Aim of the task> Collect every line in the records below that contains the word "lower". Matching is case-sensitive.

Given records>
-.-.-
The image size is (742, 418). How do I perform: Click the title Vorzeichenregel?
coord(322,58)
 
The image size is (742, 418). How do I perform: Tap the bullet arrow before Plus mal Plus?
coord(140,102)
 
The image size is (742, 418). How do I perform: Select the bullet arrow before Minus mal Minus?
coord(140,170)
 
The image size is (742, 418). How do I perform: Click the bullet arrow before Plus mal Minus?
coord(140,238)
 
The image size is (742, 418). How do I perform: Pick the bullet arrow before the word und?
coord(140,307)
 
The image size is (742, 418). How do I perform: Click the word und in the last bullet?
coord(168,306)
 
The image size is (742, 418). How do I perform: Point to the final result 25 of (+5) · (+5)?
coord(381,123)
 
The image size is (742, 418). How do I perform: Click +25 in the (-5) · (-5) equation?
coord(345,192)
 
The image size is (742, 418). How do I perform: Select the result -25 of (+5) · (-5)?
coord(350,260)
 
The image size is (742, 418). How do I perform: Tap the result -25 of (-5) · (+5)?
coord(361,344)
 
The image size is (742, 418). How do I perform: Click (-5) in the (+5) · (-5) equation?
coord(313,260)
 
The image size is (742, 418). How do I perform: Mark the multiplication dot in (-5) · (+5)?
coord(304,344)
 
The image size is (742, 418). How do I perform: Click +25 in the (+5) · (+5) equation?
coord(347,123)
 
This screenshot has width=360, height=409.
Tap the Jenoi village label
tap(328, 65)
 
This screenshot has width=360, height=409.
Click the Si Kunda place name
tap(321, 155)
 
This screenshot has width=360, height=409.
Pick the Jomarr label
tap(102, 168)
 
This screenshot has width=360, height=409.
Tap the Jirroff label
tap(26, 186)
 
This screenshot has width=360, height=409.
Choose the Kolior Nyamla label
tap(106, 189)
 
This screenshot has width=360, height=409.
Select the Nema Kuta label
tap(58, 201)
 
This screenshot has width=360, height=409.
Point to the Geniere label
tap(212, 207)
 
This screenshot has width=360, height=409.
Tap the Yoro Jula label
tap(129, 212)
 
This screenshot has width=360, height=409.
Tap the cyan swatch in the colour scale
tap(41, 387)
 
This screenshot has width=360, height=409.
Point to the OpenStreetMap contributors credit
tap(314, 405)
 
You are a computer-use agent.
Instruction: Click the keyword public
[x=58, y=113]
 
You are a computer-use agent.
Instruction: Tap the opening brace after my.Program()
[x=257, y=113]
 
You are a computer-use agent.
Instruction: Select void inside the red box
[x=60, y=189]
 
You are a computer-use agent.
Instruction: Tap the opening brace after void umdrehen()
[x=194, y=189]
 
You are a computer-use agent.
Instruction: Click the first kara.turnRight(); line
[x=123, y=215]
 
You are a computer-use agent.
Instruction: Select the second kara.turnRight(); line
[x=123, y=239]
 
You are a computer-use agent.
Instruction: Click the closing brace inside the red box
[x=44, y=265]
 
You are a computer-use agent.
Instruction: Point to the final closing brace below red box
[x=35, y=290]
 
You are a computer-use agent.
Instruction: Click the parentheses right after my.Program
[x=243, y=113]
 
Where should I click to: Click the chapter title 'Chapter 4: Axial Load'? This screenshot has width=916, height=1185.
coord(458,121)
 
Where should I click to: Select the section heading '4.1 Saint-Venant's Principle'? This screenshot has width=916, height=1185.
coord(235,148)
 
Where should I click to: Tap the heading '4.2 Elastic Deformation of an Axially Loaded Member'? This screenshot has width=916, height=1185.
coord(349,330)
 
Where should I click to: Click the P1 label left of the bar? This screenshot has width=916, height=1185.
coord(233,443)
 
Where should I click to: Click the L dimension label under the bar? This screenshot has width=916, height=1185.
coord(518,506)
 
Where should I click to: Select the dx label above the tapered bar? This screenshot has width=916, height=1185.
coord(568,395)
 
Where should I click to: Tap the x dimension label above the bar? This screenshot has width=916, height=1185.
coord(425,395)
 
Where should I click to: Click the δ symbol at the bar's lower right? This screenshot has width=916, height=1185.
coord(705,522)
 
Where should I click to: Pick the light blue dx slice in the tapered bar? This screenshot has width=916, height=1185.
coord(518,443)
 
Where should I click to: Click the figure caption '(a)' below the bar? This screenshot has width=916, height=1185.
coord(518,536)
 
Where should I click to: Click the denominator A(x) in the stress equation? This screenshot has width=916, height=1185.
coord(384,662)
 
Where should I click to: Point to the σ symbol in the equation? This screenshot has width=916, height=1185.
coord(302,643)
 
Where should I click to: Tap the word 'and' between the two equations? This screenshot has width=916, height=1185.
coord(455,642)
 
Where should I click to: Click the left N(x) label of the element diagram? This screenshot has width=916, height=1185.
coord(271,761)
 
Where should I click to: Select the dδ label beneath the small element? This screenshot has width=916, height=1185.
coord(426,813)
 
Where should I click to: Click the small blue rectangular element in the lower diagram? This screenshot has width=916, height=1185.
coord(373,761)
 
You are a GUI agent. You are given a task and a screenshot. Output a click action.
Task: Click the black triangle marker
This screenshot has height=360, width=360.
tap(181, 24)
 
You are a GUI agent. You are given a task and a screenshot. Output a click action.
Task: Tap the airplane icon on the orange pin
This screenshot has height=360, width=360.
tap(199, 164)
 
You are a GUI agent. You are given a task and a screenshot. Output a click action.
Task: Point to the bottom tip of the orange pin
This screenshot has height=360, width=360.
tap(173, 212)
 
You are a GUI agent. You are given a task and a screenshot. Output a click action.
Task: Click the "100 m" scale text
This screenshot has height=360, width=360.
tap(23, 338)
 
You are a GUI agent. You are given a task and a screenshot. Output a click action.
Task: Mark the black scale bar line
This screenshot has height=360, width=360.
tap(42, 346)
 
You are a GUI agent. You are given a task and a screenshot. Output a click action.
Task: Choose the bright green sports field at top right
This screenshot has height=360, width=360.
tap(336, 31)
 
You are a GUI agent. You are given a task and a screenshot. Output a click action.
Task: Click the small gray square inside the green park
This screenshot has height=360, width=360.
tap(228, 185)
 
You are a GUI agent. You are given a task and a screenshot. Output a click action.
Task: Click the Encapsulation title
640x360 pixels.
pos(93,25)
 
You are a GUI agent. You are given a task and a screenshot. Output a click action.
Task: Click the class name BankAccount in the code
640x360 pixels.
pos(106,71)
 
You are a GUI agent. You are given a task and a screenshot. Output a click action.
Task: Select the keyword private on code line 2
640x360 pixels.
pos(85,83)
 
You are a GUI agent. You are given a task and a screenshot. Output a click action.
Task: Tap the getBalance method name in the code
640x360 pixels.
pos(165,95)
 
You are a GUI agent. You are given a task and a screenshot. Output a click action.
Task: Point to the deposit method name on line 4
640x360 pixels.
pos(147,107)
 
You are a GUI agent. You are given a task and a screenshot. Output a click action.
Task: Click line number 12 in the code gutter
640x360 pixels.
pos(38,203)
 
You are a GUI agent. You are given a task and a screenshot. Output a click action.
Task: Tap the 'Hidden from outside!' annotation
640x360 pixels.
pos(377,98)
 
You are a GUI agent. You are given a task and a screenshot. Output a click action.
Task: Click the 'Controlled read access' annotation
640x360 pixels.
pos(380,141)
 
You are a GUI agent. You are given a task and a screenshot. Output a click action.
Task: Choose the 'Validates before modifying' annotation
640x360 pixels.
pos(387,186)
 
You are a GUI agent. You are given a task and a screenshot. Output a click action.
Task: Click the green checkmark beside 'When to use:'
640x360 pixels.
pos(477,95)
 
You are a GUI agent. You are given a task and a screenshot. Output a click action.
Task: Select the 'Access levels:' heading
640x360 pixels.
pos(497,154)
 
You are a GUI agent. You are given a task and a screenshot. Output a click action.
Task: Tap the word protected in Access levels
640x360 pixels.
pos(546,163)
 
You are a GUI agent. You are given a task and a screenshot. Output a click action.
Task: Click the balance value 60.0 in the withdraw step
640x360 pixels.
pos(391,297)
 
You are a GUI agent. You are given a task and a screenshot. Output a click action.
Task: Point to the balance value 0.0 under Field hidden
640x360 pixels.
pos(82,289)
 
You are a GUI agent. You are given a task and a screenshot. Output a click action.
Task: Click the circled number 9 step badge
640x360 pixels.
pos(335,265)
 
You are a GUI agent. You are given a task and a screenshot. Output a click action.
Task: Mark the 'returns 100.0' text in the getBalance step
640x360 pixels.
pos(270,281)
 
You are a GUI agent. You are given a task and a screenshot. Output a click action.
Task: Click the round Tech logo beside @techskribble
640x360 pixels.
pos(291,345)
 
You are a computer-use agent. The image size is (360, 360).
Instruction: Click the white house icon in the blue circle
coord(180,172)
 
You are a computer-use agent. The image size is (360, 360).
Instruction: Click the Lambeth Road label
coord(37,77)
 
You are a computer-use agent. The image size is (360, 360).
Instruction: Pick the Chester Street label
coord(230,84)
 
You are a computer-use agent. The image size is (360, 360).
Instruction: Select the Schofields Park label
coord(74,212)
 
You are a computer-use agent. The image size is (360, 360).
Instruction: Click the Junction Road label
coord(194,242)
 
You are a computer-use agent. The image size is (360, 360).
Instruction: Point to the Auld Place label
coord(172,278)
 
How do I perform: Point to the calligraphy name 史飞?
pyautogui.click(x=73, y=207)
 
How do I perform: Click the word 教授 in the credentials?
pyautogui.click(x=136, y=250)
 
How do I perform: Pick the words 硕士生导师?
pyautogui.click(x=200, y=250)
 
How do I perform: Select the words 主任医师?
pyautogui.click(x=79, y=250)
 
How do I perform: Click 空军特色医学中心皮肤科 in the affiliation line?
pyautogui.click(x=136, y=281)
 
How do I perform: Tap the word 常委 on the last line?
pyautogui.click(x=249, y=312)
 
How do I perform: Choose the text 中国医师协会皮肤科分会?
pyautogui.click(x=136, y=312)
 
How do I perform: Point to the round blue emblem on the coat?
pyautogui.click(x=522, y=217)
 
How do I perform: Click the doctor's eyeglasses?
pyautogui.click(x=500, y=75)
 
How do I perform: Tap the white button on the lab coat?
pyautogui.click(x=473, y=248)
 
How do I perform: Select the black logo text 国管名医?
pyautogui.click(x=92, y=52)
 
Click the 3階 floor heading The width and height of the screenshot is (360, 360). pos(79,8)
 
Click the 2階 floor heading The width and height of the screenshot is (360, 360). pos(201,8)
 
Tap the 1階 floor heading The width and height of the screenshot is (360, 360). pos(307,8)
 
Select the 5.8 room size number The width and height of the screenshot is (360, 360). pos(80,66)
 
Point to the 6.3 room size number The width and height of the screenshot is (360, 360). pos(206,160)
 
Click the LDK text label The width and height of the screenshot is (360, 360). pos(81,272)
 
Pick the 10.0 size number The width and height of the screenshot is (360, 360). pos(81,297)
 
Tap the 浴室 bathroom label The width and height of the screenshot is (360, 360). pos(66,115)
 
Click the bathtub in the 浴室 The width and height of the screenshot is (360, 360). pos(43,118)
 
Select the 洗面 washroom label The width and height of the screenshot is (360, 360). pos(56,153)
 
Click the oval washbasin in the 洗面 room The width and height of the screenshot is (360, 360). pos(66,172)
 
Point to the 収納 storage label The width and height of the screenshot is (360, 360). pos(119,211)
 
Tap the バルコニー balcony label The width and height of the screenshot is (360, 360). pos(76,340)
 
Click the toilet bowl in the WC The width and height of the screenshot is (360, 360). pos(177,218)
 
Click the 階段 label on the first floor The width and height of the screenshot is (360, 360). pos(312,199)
-.-.-
Output of the exercise>
Where should I click to: Click the δ symbol at the bar's lower right? This screenshot has width=916, height=1185.
Where should I click to: Click the small blue rectangular element in the lower diagram? This screenshot has width=916, height=1185.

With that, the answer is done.